Assigned task -> Under this line sits a listing. Repeat exactly and only its lines from the one holding "Image resolution: width=643" through the one holding "You are a computer-use"; skip pictures.

Study material ->
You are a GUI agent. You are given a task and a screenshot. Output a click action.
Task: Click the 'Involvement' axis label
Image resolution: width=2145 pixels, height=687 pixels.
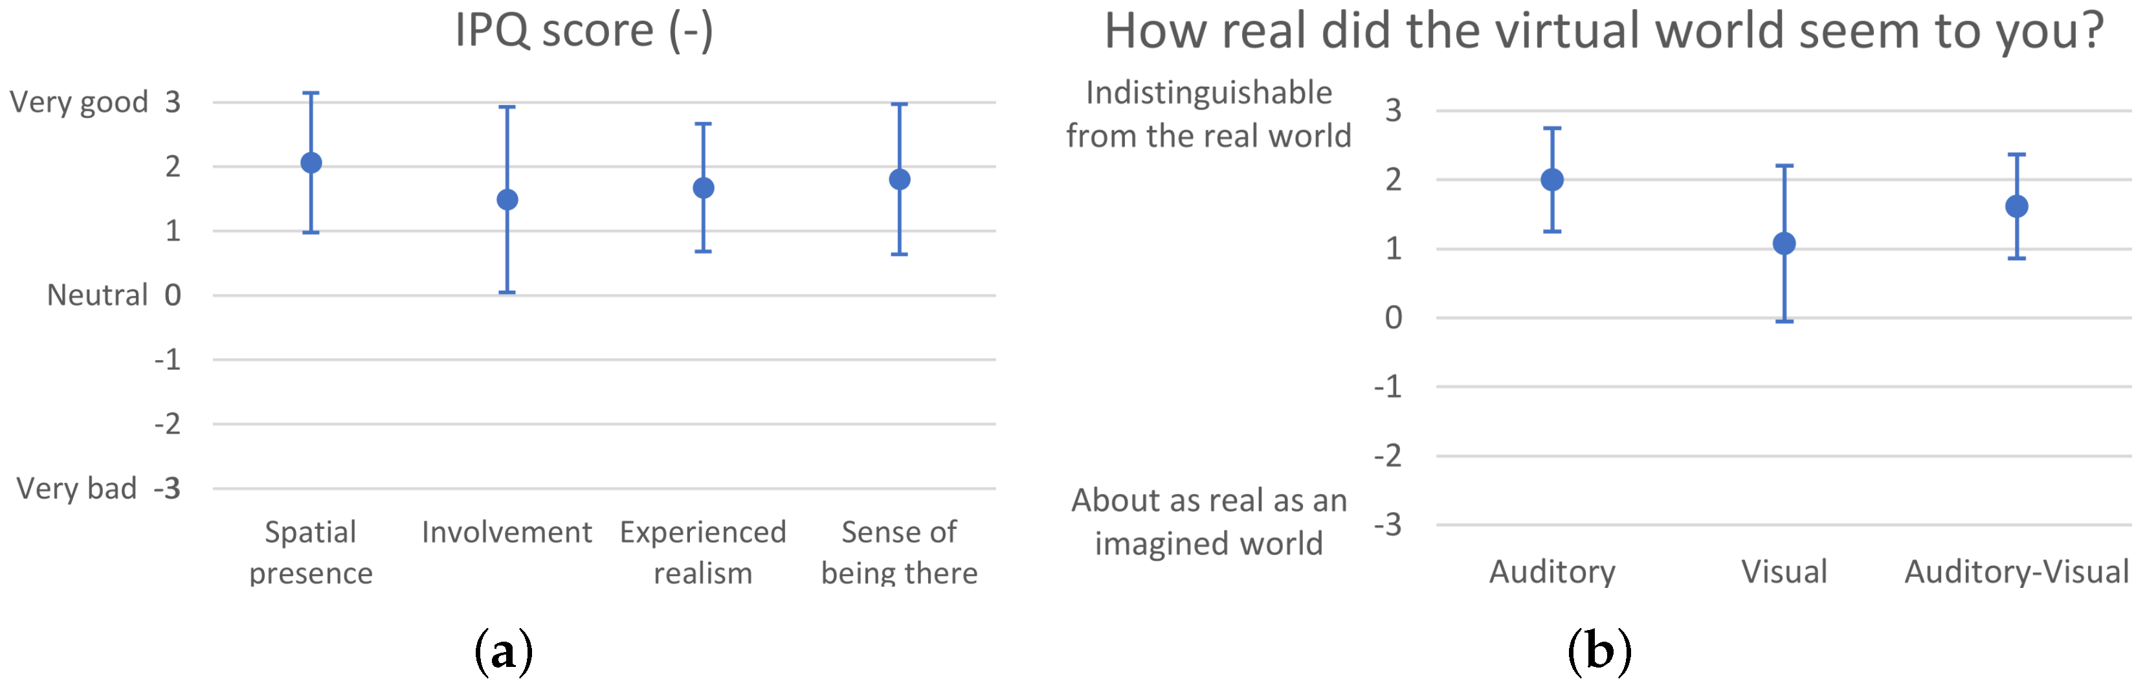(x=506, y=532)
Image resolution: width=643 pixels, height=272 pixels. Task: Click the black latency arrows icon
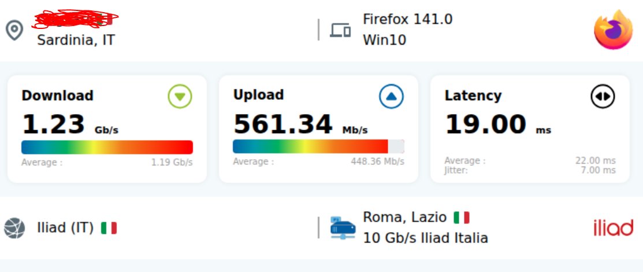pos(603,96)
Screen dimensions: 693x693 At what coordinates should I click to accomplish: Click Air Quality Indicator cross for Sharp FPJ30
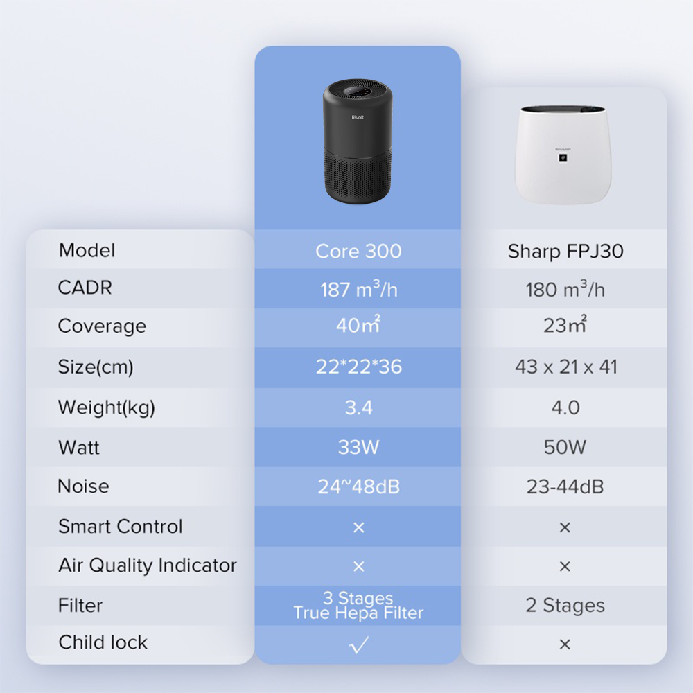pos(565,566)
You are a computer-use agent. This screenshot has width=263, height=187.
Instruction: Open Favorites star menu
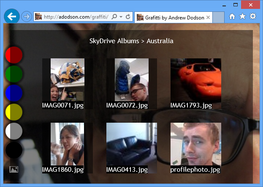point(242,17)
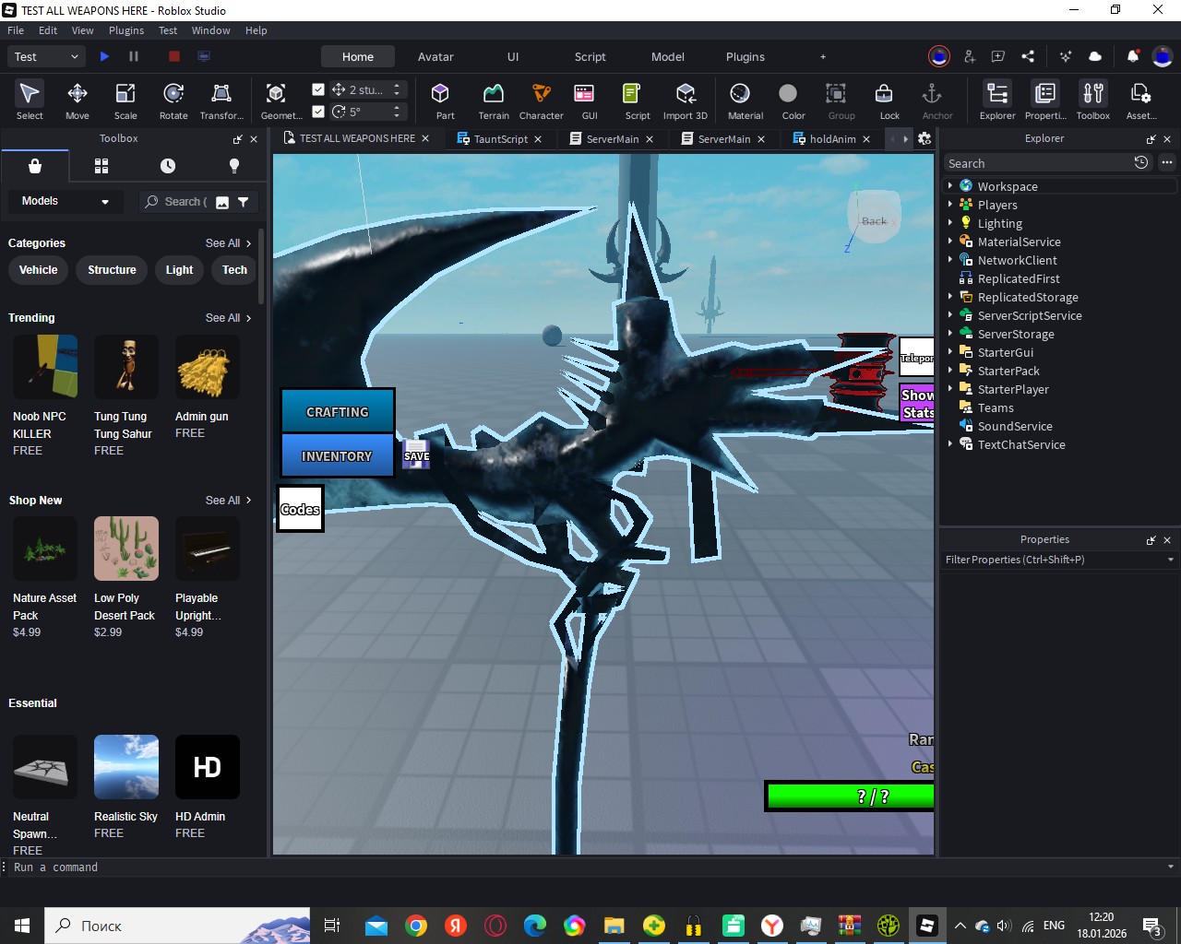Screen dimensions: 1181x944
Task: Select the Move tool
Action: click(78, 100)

...

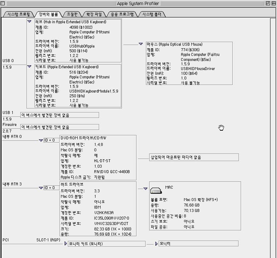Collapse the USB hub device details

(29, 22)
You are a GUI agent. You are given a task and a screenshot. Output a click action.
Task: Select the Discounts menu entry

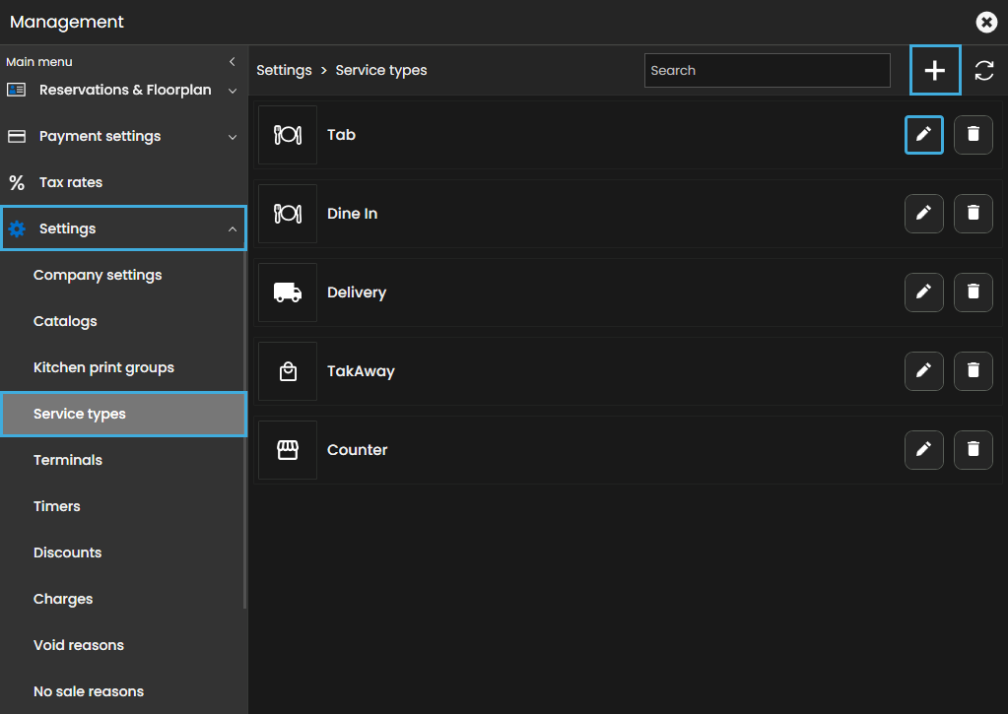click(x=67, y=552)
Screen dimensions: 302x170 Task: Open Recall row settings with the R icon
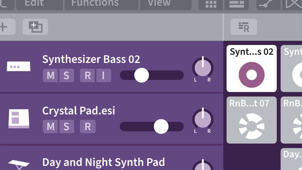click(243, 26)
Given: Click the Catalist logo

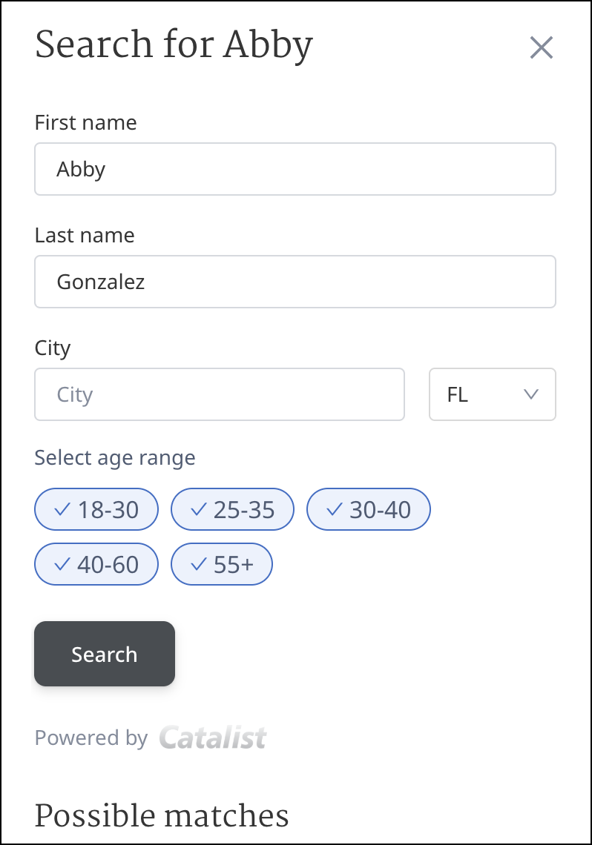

==

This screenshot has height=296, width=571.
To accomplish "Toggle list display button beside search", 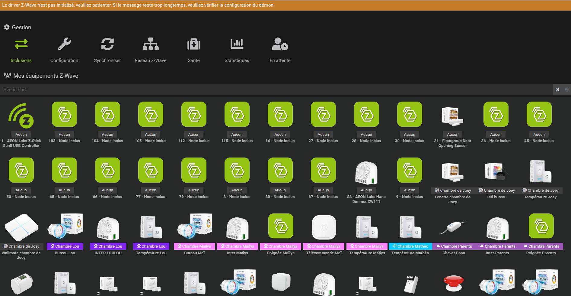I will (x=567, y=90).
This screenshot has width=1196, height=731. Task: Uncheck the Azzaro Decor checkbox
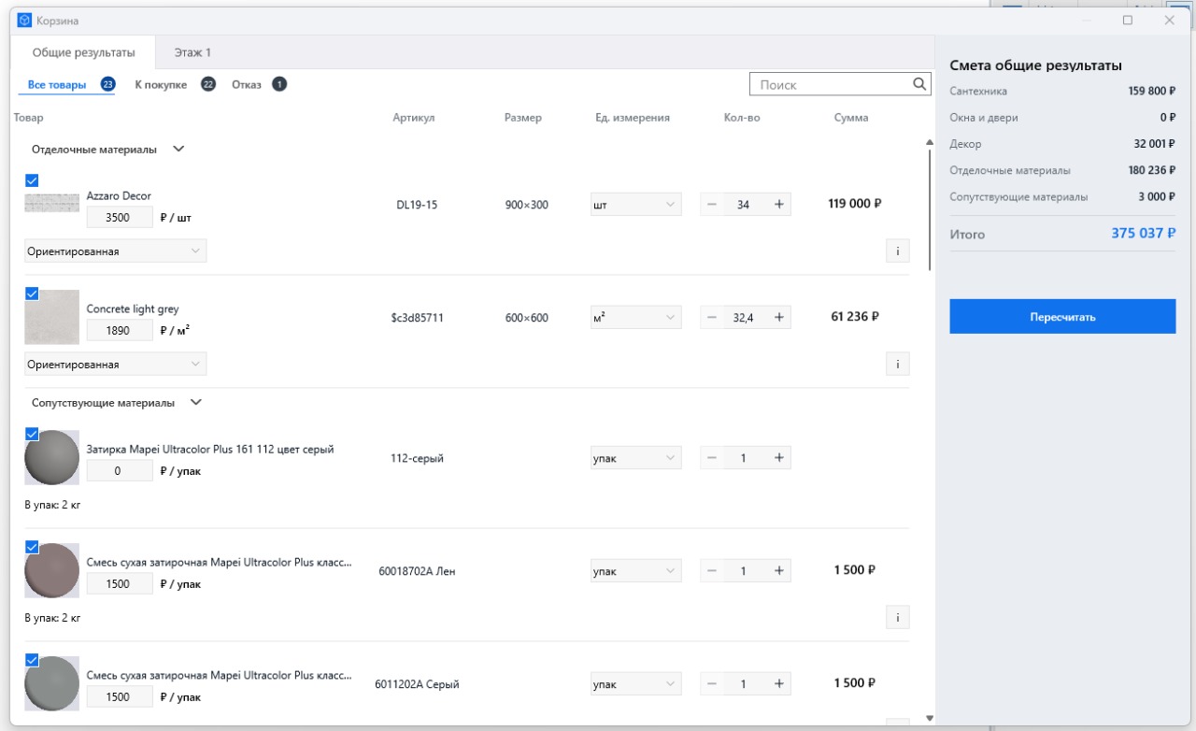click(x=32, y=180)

The completed task ->
Image resolution: width=643 pixels, height=272 pixels. Task: Click the black latency arrows icon
pos(603,96)
Screen dimensions: 693x693 At what coordinates should I click to accomplish: Click Air Quality Indicator cross for Sharp FPJ30
pos(565,566)
You are a computer-use agent. This screenshot has width=263, height=187.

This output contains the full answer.